What are the different types of skin spots?
Some of the different types of skin spots include:

  • According to the American Academy of Dermatology (AAD), acne is the most common skin condition that may cause small to big bumps in the skin. The red spots on the skin may be painful as well.
  • Boils are basically hair follicles that are infected and are often not a serious problem. Most of them burst and once the fluid is drained, they go away.
  • Corns, also known as calluses, are areas of skin that are thick and rough. They are usually found on the feet and hands.
  • Cysts develop under the skin and may cause discomfort. They may be filled with air or fluid.

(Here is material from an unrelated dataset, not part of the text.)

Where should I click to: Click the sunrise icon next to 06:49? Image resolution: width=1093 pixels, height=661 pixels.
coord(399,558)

What are the more serious conditions that require treatment?

Few particular bumps caused due to infections and bacteria may require a closer look and will not go away if left untreated. These include:

  • Chickenpox, which is common while one is a child, is the cause of angry red spots all over the body and requires urgent care.
  • Similarly, impetigo, a common occurrence among young children, is characterized by blisters that ooze and crust. Impetigo is contagious.
  • Methicillin-resistant Staphylococcus aureus (MSRA) infections are caused because of the staph bacteria that trigger a swollen bump, which has a white center.

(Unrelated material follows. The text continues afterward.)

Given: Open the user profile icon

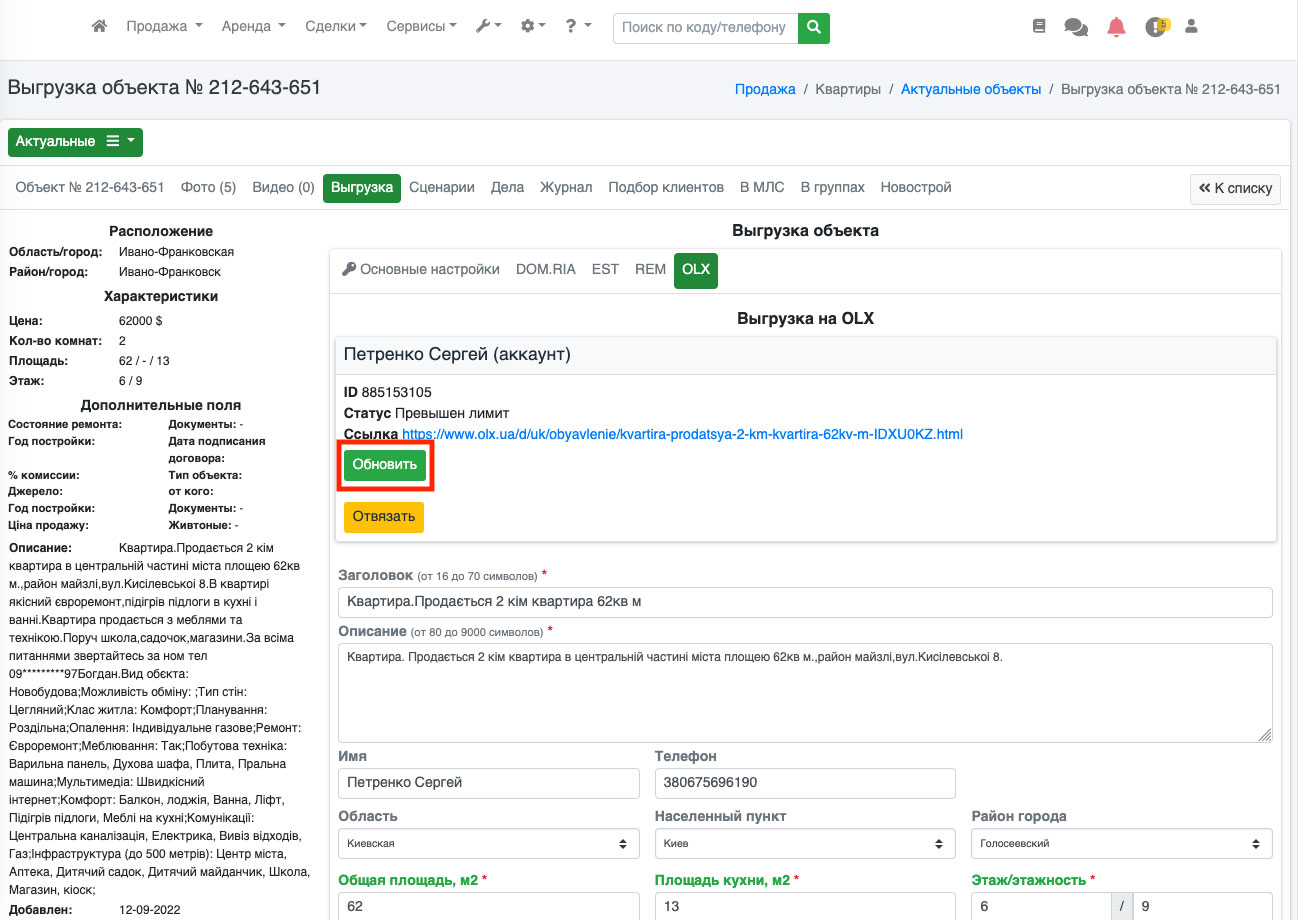Looking at the screenshot, I should coord(1191,27).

Which are the skin spots that are related to skin cancer?

  • A precancerous condition of the skin called actinic keratosis is characterized by scaly and somewhat crusty bumps on the skin that is exposed to the sun. They may be gray, pink, or brown and are itchy.
  • Basal cell carcinoma also causes angry red bumps on the skin that are painful and bleed. They are usually shiny or discolored.
  • Squamous cell carcinoma originates in the squamous cells, which form the top layer of the skin. Sores and red patches appear on the skin exposed to UV rays of the sun.
  • A melanoma, which is not very common, is a mole that is multicolored and asymmetrical. It is important to get it checked by a doctor.

When should one consult a doctor and what will the course of treatment be like?

  • Most skin bumps are harmless, but one should consult a doctor if the skin is causing discomfort or if the skin spot changes in appearance and becomes worse.
  • The doctor will perform a physical examination and he or she will inquire about your lifestyle habits and dietary intake.
  • A skin biopsy may also be conducted to determine if the spot is cancerous.
  • The doctor may refer the individual to a dermatologist or some other specialist if he or she suspects a more severe underlying cause.

What are the treatment options for skin conditions?

  • Most conditions are harmless, but if they are bothering an individual or if the reason is purely cosmetic like the removal of skin tags, moles, or warts, then the dermatologist may freeze them off or remove them.
  • In some cases, one may be prescribed some medications, especially, for MSRA staph infections or contagious conditions like chickenpox. The individual may also be given over-the-counter (OTC) medication like antibiotics. Alternatively, home remedies such as the use of chickpeas and lemon juice, calamine lotions, potato, and lemon juice may also be advised.
  • If the doctor suspects the spot to be cancerous, he might remove it entirely.
  • One will also be expected to make follow-up appointments so that the doctor may judge how far the condition has progressed and if the treatment is working.